A defesa da contratada foi protocolada em 24 de fevereiro (fls. 1.451/1480), portanto dentro dos dois prazos acima citados, considerando os descontos de dias não úteis do período de carnaval. É, portanto, tempestiva sua defesa prévia.
Em suas razões de defesa a contratada aduz que por diversas vezes tentou protocolar a documentação de seus funcionários – exigida pelo contrato – mas que esta documentação não foi recebida ou protocolada e que em relação a tal inadimplência contratual o prejuízo para a contratante foi mínimo. Assevera igualmente que é imputada a ela falta de entrega de documentos no período de 30/10 a 30/11, e que em seu entender seriam, portanto, 31 dias de atraso e não 32, como calculado pela Supervisão de Liquidação de Contratos – SGA.24.
Em relação ao atraso na entrega dos uniformes dos funcionários relata que para o início da prestação dos serviços em 30/10/15 entregou o correspondente a 70% (setenta por cento) dos uniformes e que os restantes não foram entregues porque não se adequaram à estrutura física do funcionário (eram de numeração maior ou menor) e tiveram de ser trocados. Pondera, ainda, que quanto às blusas de lã (exigidas pelo contrato como integrantes do uniforme dos funcionários), não havia indicação expressa de que deveriam ser entregues logo no início da execução do contrato e que, considerando-se que a estação atual (verão) não enseja o uso de tal espécie de vestimenta, achou razoável postergar a entrega dos mesmos para período mais próximo ao inverno.

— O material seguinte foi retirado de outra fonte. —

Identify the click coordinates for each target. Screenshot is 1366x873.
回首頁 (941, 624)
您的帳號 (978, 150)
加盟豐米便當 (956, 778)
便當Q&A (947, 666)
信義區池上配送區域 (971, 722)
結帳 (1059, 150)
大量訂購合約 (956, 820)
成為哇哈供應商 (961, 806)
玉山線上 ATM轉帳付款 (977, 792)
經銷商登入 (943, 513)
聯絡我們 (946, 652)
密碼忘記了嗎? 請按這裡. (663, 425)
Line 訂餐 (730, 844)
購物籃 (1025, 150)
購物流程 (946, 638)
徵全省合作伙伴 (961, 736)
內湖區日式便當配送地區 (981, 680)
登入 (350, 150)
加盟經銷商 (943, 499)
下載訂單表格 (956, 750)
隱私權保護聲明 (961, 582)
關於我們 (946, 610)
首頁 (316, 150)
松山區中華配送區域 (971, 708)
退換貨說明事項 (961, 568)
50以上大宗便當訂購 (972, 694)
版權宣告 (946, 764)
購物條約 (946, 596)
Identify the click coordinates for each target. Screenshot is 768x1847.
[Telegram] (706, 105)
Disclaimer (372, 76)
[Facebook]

No que pertine a falta de funcionários sem a substituição dos mesmos no prazo assinalado no contrato, pondera a contratada que “considerando a prestação de serviço em cada dia, não houve prejuízo na execução do contrato”, uma vez que não foi apontada falta de limpeza das dependências da contratante, nem limpeza insuficiente.
No caso do atraso na entrega de equipamentos e produtos argumenta que apenas os seguintes equipamentos foram entregues fora do prazo: 02 chapeiras para cartão de ponto (entregue em 04/11/2015); 02 extratoras de carpet (entregue em 09/11/2015); carro funcional (entregue em 04/11/2015) e 01 aspirador do pó (entregue em 11/11/2015), e que a falta de tais equipamentos não inviabilizou a execução dos serviços contratados.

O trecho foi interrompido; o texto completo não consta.